Version 1.0.0 adds two new features:

  • stat_error() computes error bounds directly from raw data. It follows ggplot2’s fun.data contract, meaning it works with any summary function you pass in - mean_se, mean_ci, or a custom one (see details below).
  • sign_aware = TRUE interprets the sign of input values as direction. Positive and negative values are mapped to error_pos and error_neg, respectively. This is useful when plotting residuals or any signed quantity where direction carries meaning.

stat_error():

Pass raw observations and let the stat compute the error. The default is mean_se - mean with one standard error:

ggplot(mtcars, aes(factor(cyl), mpg)) +
  stat_error()

mean_ci for a 95% confidence interval:

ggplot(mtcars, aes(factor(cyl), mpg)) +
  stat_error(fun = "mean_ci", error_geom = "pointrange")

Both mean_ci and mean_se accept na.rm as an argument. mean_ci also accepts conf.int, default is 0.95.

Custom summary function

You can also pass a custom function following ggplot2’s fun.data syntax — it takes a numeric vector and returns a single-row data frame with columns y, ymin, ymax:

iqr <- function(y, type = 6) {
  data.frame(
    y    = median(y),
    ymin = stats::quantile(y, 0.25, names = FALSE, type = type),
    ymax = stats::quantile(y, 0.75, names = FALSE, type = type)
  )
}

ggplot(mtcars, aes(factor(cyl), mpg)) +
  stat_error(fun = iqr, type = 1)

You can pass an arbitrary number of arguments to stat_error().
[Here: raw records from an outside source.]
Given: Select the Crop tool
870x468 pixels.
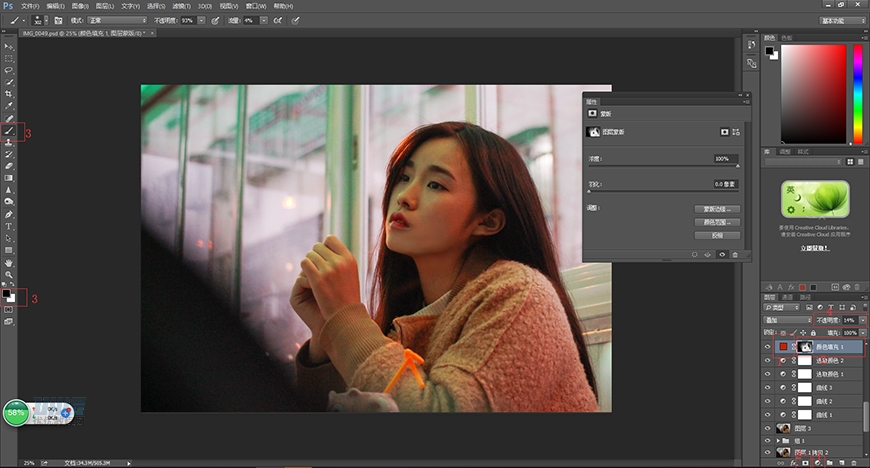Looking at the screenshot, I should coord(9,93).
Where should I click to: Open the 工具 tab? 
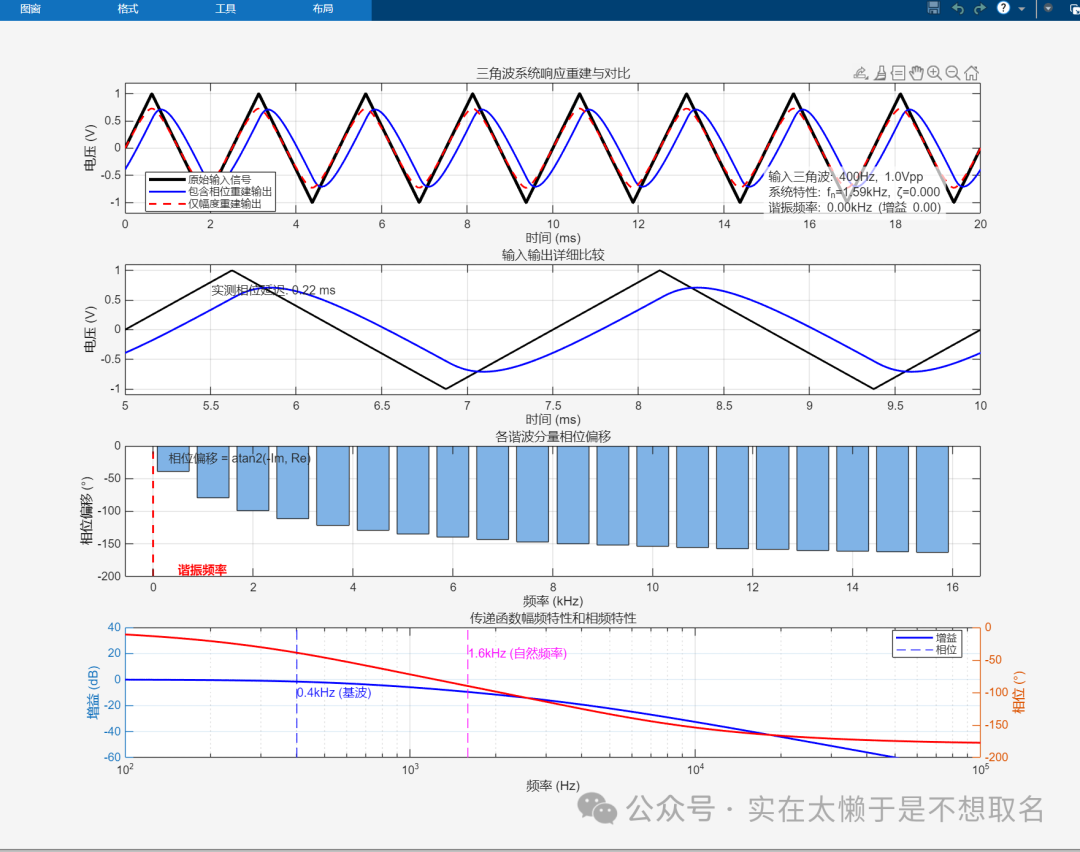(x=226, y=8)
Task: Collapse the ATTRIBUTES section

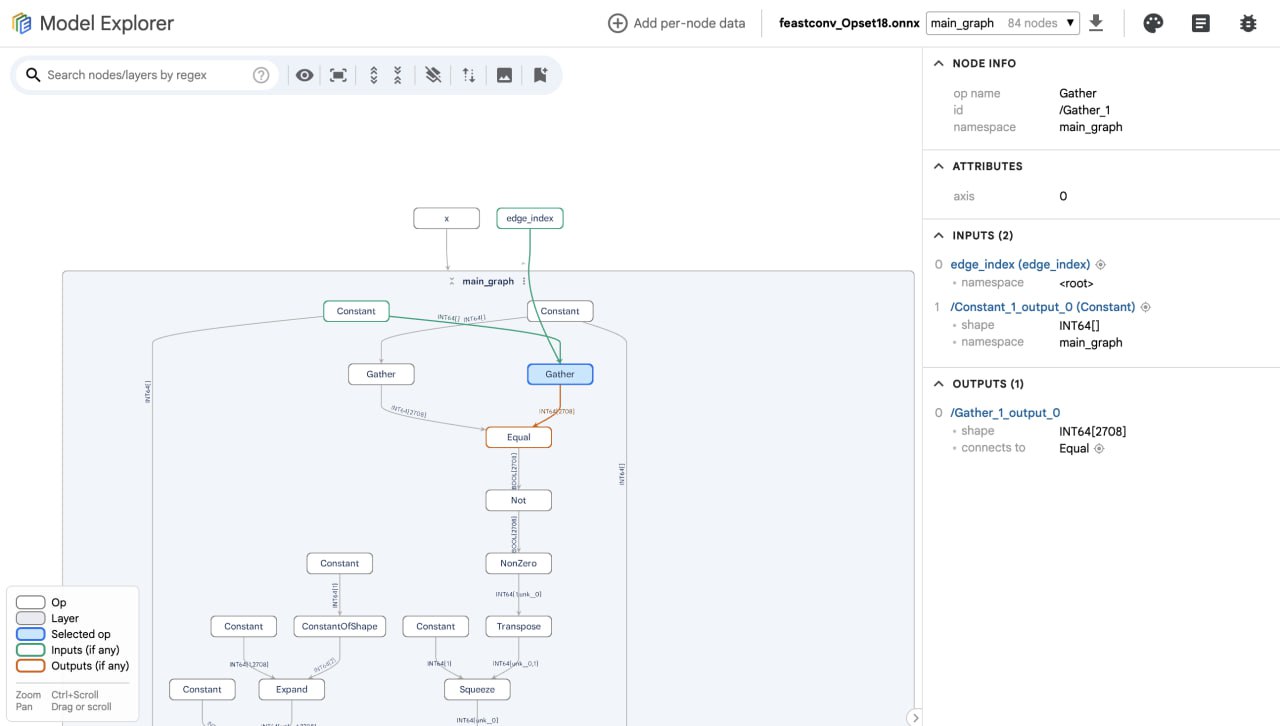Action: click(x=938, y=166)
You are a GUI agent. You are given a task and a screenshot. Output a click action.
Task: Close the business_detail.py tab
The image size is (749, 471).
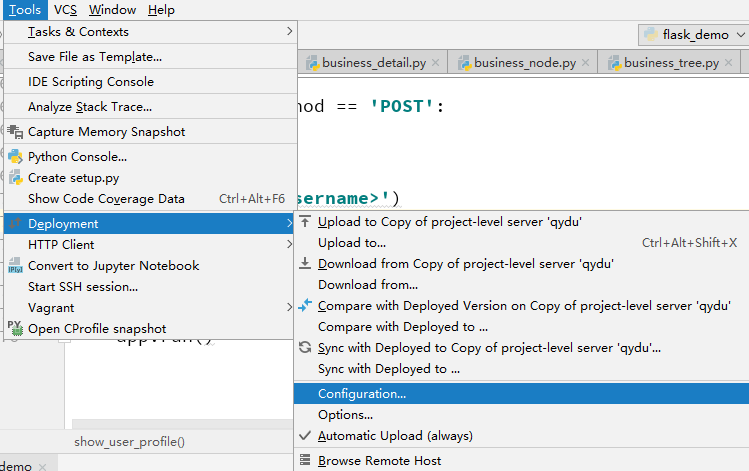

While geom_error uses stat = 'identity', you could also pass stat = 'error', which is equivalent to stat_error().

sign_aware: residuals as one-sided bars

I really love this usecase. Drawing sign-aware errors (with colours!) used to be a pain. Not anymore!

  • First, let us fit a (dummy) model
model <- lm(mpg ~ wt, data = mtcars)
mt_model <- mtcars
mt_model$predicted <- fitted(model) # predicted values (y_hat)
mt_model$res <- resid(model) # raw distances (y-y_hat), some positive, some negative
ggplot(mt_model, aes(mpg,predicted)) +
  geom_point() +
  geom_abline(slope = 1, intercept = 0) +
  geom_error(aes(error = res), sign_aware = TRUE, orientation = "x",
             colour_pos = "firebrick", colour_neg = "steelblue")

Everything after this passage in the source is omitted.